Integrating Target Spans

Use stax-target when the interesting work is not directly visible to the CPU sampler: GPU kernels, accelerator queues, async executors, worker pools, media engines, or any runtime that can name and timestamp work.

The integration goal is a linked graph, not a fake single-thread stack:

text

CPU queue/dispatch stack --origin--> target lane -> named span

No trace export, no second profiler, no timestamp correlation pass. The spans land in the same threads, top, flame, timeline, and web UI views as CPU samples and off-CPU intervals.

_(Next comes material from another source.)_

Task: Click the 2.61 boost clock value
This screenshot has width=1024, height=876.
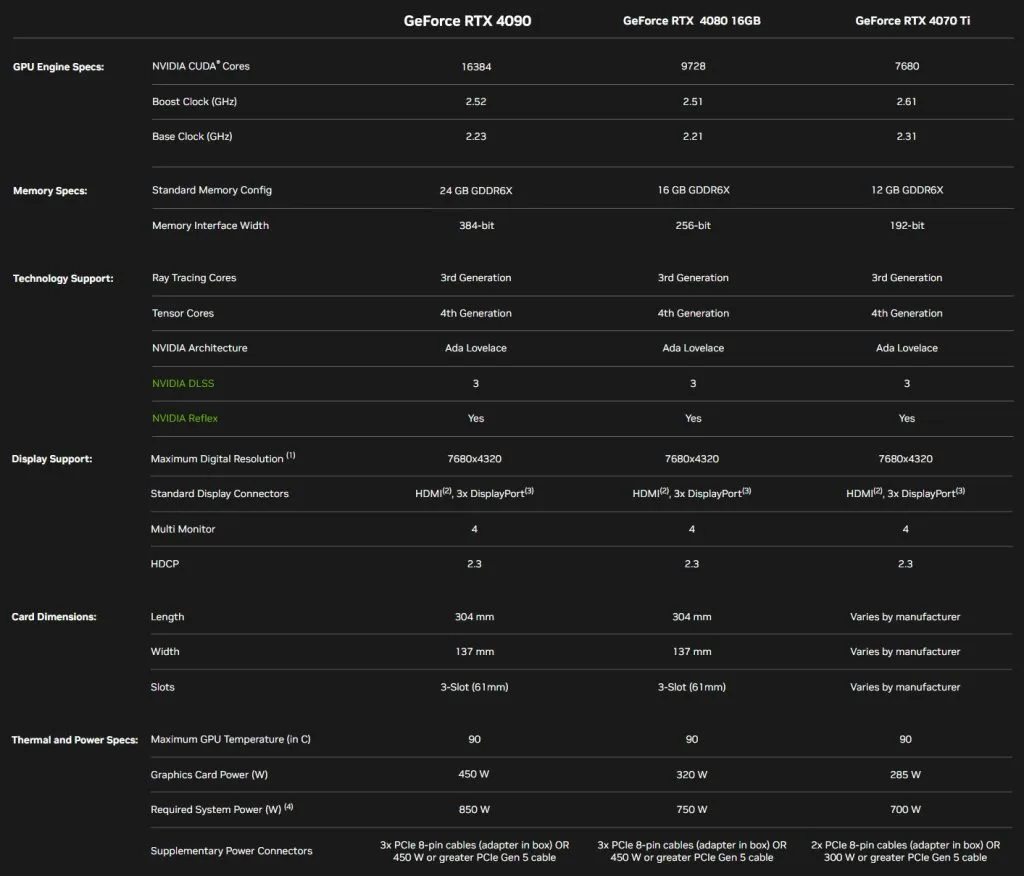Action: [x=907, y=101]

Target lanes remain parallel execution lanes; if a future integration also reports the CPU wait/completion side, stax can offer a separate wall-time/critical-path view that nests target work under a stack only when the same stack both dispatched and awaited that work.

The pattern

Add the crate:

toml

[dependencies]
stax-target = { path = "../stax/stax-target" }

Create one lane per logical executor:

rust

let lane = stax_target::Lane::new("decoder worker");
let _gpu_lane = stax_target::Lane::metal("GPU tq1s");

Gate capture before paying instrumentation costs. When no matching stax recording is active, this is just one relaxed atomic load:

rust

if lane.reporting_active() {
    let origin = lane.current_origin();
    enqueue_work(origin);
}

For executor-style code, prefer carrying a CapturedOrigin token. It remembers both "capture was active" and the optional OS-thread origin. If the platform cannot capture an origin, lane-only views still work.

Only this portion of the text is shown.